**Texto para leitura:**
'''
Hoje, trabalhando no vestiário, a profissional reconhece as especificidades na higienização de cada setor. A limpeza da UTI neonatal exigia produtos mais potentes para desinfecção e um cuidado constante com as bactérias. Já no vestiário, a rotina é mais simples, com água e sabão. “Há uma grande diferença entre os dois ambientes, tanto pelos produtos que usamos quanto pela rotina. Na UTI, eu trocava de luvas e panos a cada área limpa, já no vestiário, é mais direto, mas ainda assim, exige atenção”, explica.

Apesar da idade, Rosária não pensa em parar. Trabalhar em feriados como Natal e Ano Novo, para ela, é apenas parte do ofício. “As meninas que estão começando falam que é difícil, mas eu digo que, uma vez que você está aqui, não tem isso de pensar que é Natal ou domingo. Você cumpre o horário e faz seu trabalho”, diz ela, com a experiência de quem já viu muitas gerações passarem pelo hospital.
'''
(Entradas do conjunto de dados)
'''
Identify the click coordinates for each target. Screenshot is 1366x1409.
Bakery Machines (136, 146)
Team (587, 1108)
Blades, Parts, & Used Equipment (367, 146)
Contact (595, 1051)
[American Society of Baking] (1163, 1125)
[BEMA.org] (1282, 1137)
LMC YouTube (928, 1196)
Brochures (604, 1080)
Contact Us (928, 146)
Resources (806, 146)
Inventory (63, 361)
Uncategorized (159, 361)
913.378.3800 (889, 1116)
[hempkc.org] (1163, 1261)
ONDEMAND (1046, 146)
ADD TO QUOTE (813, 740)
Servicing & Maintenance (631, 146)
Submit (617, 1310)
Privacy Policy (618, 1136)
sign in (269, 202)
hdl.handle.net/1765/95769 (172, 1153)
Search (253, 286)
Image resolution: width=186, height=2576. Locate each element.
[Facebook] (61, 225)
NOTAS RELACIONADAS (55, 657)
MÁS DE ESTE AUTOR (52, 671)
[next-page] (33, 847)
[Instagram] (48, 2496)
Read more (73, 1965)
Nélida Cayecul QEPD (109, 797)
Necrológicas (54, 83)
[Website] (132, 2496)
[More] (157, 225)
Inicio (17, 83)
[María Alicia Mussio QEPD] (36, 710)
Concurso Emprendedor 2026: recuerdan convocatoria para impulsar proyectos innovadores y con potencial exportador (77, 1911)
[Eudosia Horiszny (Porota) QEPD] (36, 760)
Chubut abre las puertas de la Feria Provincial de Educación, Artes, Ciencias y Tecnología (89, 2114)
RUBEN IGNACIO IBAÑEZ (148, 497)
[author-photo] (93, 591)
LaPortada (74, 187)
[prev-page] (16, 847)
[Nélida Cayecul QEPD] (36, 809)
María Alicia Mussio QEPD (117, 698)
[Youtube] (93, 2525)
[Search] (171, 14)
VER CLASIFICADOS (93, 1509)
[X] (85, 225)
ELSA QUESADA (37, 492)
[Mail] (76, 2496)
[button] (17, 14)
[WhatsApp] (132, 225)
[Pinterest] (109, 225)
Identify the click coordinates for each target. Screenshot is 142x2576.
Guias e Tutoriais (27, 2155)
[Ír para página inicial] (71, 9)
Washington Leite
'''
**Tarefa a executar:**
Transcreva, do texto sobre a higienização hospitalar, o trecho que começa nas palavras "Apesar da idade, Rosária" e termina em "passarem pelo hospital.". As entradas formam um material à parte, independente do texto.

**Resposta esperada:**
Apesar da idade, Rosária não pensa em parar. Trabalhar em feriados como Natal e Ano Novo, para ela, é apenas parte do ofício. “As meninas que estão começando falam que é difícil, mas eu digo que, uma vez que você está aqui, não tem isso de pensar que é Natal ou domingo. Você cumpre o horário e faz seu trabalho”, diz ela, com a experiência de quem já viu muitas gerações passarem pelo hospital.